RetinaNet：密集目标检测的焦点损失.

paper：Focal Loss for Dense Object Detection

RetinaNet是一个单阶段的密集目标检测器，其两个关键组成部分是焦点损失（focal loss）和特征图像金字塔（feature image pyramid）。

1. Focal Loss

对于单阶段的目标检测网络，其边界框的分类存在严重的类别不平衡问题，大部分边界框都是不包含目标的背景框，只有少量边界框是包含目标的前景框。本文设计了focal loss，旨在缓解目标检测任务中边界框分类的类别不平衡。focal loss对容易误分类的样本（如包含噪声纹理或部分目标的背景框）增大权重，对分类简单的样本（如单纯的背景）减小权重。

边界框的分类是一种二分类问题，采用二元交叉熵损失：

\[CE(p,y) = -y\log p-(1-y)\log(1-p)\]

其中$y=0,1$指示边界框是否包含目标（区分背景框与前景框），$p$是模型预测的边界框置信度（边界框包含目标的概率）。不妨定义：

\[p_t = \begin{cases} p, & y=1 \\ 1-p, & y=0 \end{cases}\]

则二元交叉熵损失也可写作一般的交叉熵损失形式（如多元交叉熵）：

\[CE(p,y) =CE(p_t) = -\log p_t\]

分类简单的样本通常有$p_t > > 0.5$，此时对于正样本$p\to 1$，对于负样本$p\to 0$。focal loss显式地引入了权重因子$(1-p_t)^{\gamma},\gamma \geq 0$，使得$p_t$越大时权重越小，即对容易分类的样本减少权重。

\[FocalLoss(p_t) = -(1-p_t)^\gamma \log p_t\]

为了更好地控制损失函数的形状，额外引入一个权重系数$\alpha$。

\[FocalLoss(p_t) = -\alpha(1-p_t)^\gamma \log p_t\]

实验中取$\alpha=0.25, \gamma=2$。

def calc_iou(a, b):
    max_length = torch.max(a)
    a = a / max_length
    b = b / max_length
    
    area = (b[:, 2] - b[:, 0]) * (b[:, 3] - b[:, 1])
    iw = torch.min(torch.unsqueeze(a[:, 3], dim=1), b[:, 2]) - torch.max(torch.unsqueeze(a[:, 1], 1), b[:, 0])
    ih = torch.min(torch.unsqueeze(a[:, 2], dim=1), b[:, 3]) - torch.max(torch.unsqueeze(a[:, 0], 1), b[:, 1])
    iw = torch.clamp(iw, min=0)
    ih = torch.clamp(ih, min=0)
    ua = torch.unsqueeze((a[:, 2] - a[:, 0]) * (a[:, 3] - a[:, 1]), dim=1) + area - iw * ih
    ua = torch.clamp(ua, min=1e-8)
    intersection = iw * ih
    IoU = intersection / ua
    return IoU

def get_target(anchor, bbox_annotation, classification, cuda):
    #   计算真实框和先验框的交并比
    #   anchor              num_anchors, 4
    #   bbox_annotation     num_true_boxes, 5
    #   Iou                 num_anchors, num_true_boxes
    IoU = calc_iou(anchor[:, :], bbox_annotation[:, :4])
    
    #   计算与先验框重合度最大的真实框
    #   IoU_max             num_anchors,
    #   IoU_argmax          num_anchors,
    IoU_max, IoU_argmax = torch.max(IoU, dim=1)

    #   寻找哪些先验框在计算loss的时候需要忽略
    targets = torch.ones_like(classification) * -1
    targets = targets.type_as(classification)

    #   重合度小于0.4是负样本，需要参与训练
    targets[torch.lt(IoU_max, 0.4), :] = 0

    #   重合度大于0.5是正样本，需要参与训练，还需要计算回归loss
    positive_indices = torch.ge(IoU_max, 0.5)

**数据摘录**
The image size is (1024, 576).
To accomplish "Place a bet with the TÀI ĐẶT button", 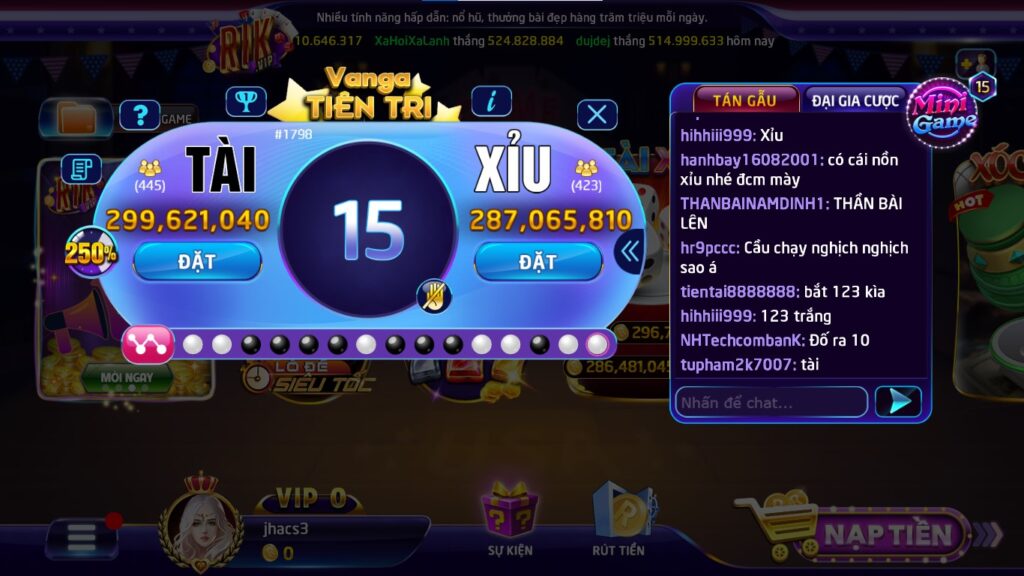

**任务 1**
用两句话概括讲解RetinaNet焦点损失的这段文字。
**任务 2**
从讲解RetinaNet焦点损失的这段文字最后一句之后续写下去。

**书面回答 1**
RetinaNet是一个单阶段的密集目标检测器，其两个关键组成部分是焦点损失和特征图像金字塔。针对单阶段检测中大部分边界框都是背景框的类别不平衡问题，焦点损失在交叉熵损失上引入权重因子$(1-p_t)^\gamma$和系数$\alpha$，以减小分类简单样本的权重，实验中取$\alpha=0.25, \gamma=2$。

**书面回答 2**
    #   取出每个先验框最对应的真实框
    assigned_annotations = bbox_annotation[IoU_argmax, :]

    #   将对应的种类置为1
    targets[positive_indices, :] = 0
    targets[positive_indices, assigned_annotations[positive_indices, 4].long()] = 1
    
    #   计算正样本数量
    num_positive_anchors = positive_indices.sum()
    return targets, num_positive_anchors, positive_indices, assigned_annotations

def encode_bbox(assigned_annotations, positive_indices, anchor_widths, anchor_heights, anchor_ctr_x, anchor_ctr_y):
    #   取出作为正样本的先验框对应的真实框
    assigned_annotations = assigned_annotations[positive_indices, :]

    #   取出作为正样本的先验框
    anchor_widths_pi = anchor_widths[positive_indices]
    anchor_heights_pi = anchor_heights[positive_indices]
    anchor_ctr_x_pi = anchor_ctr_x[positive_indices]
    anchor_ctr_y_pi = anchor_ctr_y[positive_indices]
    
    #   计算真实框的宽高与中心
    gt_widths = assigned_annotations[:, 2] - assigned_annotations[:, 0]
    gt_heights = assigned_annotations[:, 3] - assigned_annotations[:, 1]
    gt_ctr_x = assigned_annotations[:, 0] + 0.5 * gt_widths
    gt_ctr_y = assigned_annotations[:, 1] + 0.5 * gt_heights

    gt_widths = torch.clamp(gt_widths, min=1)
    gt_heights = torch.clamp(gt_heights, min=1)

    #   利用真实框和先验框进行编码，获得应该有的预测结果
    targets_dx = (gt_ctr_x - anchor_ctr_x_pi) / anchor_widths_pi
    targets_dy = (gt_ctr_y - anchor_ctr_y_pi) / anchor_heights_pi
    targets_dw = torch.log(gt_widths / anchor_widths_pi)
    targets_dh = torch.log(gt_heights / anchor_heights_pi)

    targets = torch.stack((targets_dy, targets_dx, targets_dh, targets_dw))
    targets = targets.t()
    return targets

class FocalLoss(nn.Module):
    def __init__(self):
        super(FocalLoss, self).__init__()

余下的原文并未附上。